5.    Kajian pada penggunaan sastra di kelas
Donato dan Brooks (2004) menguji sebuah pelajaran sastra di sebuah sekolah menengah atas untuk mata pelajaran bahasa Spanyol untuk melihat apakah diskusi kelompok di kelas ini membantu siswa mengembangkan fungsi berbicara (speaking) tingkat lanjutan. Mereka menganalisis wacana diskusi kesastraan dalam hal: a) struktur wacana diskusi kesastraan, b) tipe pertanyaan yang digunakan oleh guru selama diskusi, c) penggunaan tenses verb, dan d) kecerdasan siswa dengan menggunakan sebuah desain penelitian kualitatif. Penemuan studi mereka menunjukan bahwa struktur wacana/diskursus dari diskusi kesastraan, didalam kelas yang mereka amati, adalah bahwa kebanyakan kata dan kalimat tingkat wacana (discourse), dan naskah IRE cukup sering diamati. Dominansi paparan pertanyaan merupakan penemuan lain yang signifikan. Ketika berdiskusi hasil temuan mereka, Donato dan Brooks menyatakan bahwa diskusi yang bertempat dalam kelas sastra mempunyai potensi untuk menggabungkan tujuan-tujuan kecakapan lanjutan, biarpun begitu untuk mencapai tujuan ini, guru dan siswa hendaknya siap siaga dan sadar akan potensi dari diskusi kesastraan.

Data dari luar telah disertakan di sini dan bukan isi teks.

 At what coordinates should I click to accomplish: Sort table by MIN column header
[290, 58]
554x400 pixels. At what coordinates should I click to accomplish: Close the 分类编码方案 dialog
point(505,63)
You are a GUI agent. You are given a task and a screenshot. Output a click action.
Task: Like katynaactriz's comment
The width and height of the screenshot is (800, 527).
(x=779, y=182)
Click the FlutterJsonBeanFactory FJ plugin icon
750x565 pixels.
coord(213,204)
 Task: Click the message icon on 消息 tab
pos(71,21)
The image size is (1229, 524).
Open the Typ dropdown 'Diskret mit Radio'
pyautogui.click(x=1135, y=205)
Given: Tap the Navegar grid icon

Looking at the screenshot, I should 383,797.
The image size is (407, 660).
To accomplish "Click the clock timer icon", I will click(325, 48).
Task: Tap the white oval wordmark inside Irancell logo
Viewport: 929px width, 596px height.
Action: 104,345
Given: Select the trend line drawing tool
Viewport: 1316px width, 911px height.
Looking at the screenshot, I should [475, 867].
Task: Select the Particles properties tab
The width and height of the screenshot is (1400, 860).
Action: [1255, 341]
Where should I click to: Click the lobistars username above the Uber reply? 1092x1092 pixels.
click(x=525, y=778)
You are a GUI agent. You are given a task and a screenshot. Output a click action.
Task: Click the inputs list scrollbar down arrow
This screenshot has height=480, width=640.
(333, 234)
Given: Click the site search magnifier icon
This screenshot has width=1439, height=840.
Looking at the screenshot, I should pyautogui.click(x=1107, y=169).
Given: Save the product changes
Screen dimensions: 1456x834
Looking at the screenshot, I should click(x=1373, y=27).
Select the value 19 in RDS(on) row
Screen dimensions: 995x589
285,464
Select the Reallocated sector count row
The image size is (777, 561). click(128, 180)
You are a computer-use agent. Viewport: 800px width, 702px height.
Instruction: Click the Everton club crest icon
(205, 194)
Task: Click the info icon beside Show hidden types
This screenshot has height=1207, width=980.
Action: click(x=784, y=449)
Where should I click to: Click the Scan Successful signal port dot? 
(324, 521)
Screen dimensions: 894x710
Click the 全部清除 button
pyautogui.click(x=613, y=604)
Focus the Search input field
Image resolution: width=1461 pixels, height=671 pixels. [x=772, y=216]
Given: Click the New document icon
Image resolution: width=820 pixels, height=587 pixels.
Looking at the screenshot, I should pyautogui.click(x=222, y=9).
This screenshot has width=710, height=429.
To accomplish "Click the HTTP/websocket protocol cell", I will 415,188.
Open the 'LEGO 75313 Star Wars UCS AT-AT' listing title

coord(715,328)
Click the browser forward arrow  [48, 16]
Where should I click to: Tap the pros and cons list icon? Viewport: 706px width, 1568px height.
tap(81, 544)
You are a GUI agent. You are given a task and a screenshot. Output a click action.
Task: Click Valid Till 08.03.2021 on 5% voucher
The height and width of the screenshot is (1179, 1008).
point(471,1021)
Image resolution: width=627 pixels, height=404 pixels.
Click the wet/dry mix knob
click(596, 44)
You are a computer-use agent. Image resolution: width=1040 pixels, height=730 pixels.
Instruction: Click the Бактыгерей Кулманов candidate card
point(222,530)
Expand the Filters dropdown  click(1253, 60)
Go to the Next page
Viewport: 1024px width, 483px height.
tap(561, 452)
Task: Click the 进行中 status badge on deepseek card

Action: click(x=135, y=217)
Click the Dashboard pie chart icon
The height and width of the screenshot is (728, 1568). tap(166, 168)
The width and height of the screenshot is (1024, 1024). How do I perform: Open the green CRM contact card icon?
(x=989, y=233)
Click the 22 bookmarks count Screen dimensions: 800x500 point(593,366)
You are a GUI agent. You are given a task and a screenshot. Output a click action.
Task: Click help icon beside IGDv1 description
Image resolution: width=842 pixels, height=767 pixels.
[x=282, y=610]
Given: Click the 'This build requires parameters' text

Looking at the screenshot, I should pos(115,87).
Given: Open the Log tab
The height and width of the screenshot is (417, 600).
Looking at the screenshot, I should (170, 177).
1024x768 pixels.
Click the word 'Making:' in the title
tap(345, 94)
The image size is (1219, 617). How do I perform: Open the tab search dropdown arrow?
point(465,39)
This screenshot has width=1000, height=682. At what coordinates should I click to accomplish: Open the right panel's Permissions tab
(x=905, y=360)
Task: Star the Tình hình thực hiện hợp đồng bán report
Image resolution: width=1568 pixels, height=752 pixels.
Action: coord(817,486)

Mantero (2001) meneliti sifat percakapan kelas di sebuah kelas semester empat, mata kuliah bahasa Spanyol berasaskan sastra. Dia pada awalnya mengidentifikasi tiga tingkatan percakapan kelas yaitu ujaran, dialog dan diskusi, dan meneliti sifat percakapan kelas dalam sebuah kelas sastra. Dia secara khusus berfokus pada contoh-contoh ketika percakapan kelas berpindah diluar level ujaran dan dialog, bersama dengan peran-peran bacaan (teks), siswa dan guru dalam percakapan kelas. Penemuan dari penelitiannya mengungkapkan bahwa sifat percakapan kelas dalam mata kuliah bahasa Spanyol adalah paling banyak pada level dialog (sama dengan naskah IR (Initiation-Response) dimana guru memulai sebuah diskusi dengan sebuah pertanyaan dan siswa mengikuti (follow-up) dengan sebuah respon). Penemuan yang menarik lainnya dari penelitian tersebut adalah bahwa guru berada dalam kendali di kebanyakan percakapan kelas, yang membiarkan siswa hanya merespon pada pertanyaan yang ditanyakan olehnya.
Skidmore (2000) menganalis dua contoh wacana kelas (classroom discourse) antara seorang guru dan sekelompok kecil siswa, yang termasuk pada genre ‘percakapan tentang teks’, di sekolah dasar Inggris (konteks bahasa Inggris sebagai bahasa ibu). Sama dengan penelitian Donato dan Brooks (2004), Skidmore menganalisis satu sampel dari dua genre percakapan, secara internal persuasive discourse dan authoritative discourse, dengan urutan pada a) tipe-tipe pertanyaan yang ditanyakan oleh guru, b) elaborasi/uraian respon siswa (contoh: kecerdasan), dan c) kemudahan atau hambatan guru selama diskusi kelas.
6.    Kesimpulan

Sastra merupakan sebuah bahan/materi baru dalam pengajaran dan pembelajaran kompetensi komunikatif bahasa. Dalam kelas bahasa berbasis sastra, sastra bisa menjadi materi utama pengajaran bahasa target, asalkan konteks situasi komunikatifnya asli dan nyata. Sastra juga menyediakan kesenangan belajar bahasa baru dengan dan melalui cerita-cerita yang menarik. Siswa dapat memperluas wawasan dan pengalaman dunia mereka dengan membaca karya sastra. Guru bahasa hendaknya mendorong siswa untuk membaca karya sastra untuk pemaknaan dan pengalaman mereka sendiri alih-alih dipaksa untuk menerima persepsi guru dari teks, sastra menyediakan contoh-contoh penggunaan bahasa yang efektif dan sesuai untuk dipelajari oleh siswa. Sastra juga menunjukan siswa cara-cara baru untuk melihat dunia disekitarnya dengan membangun makna yang berasal dari teks.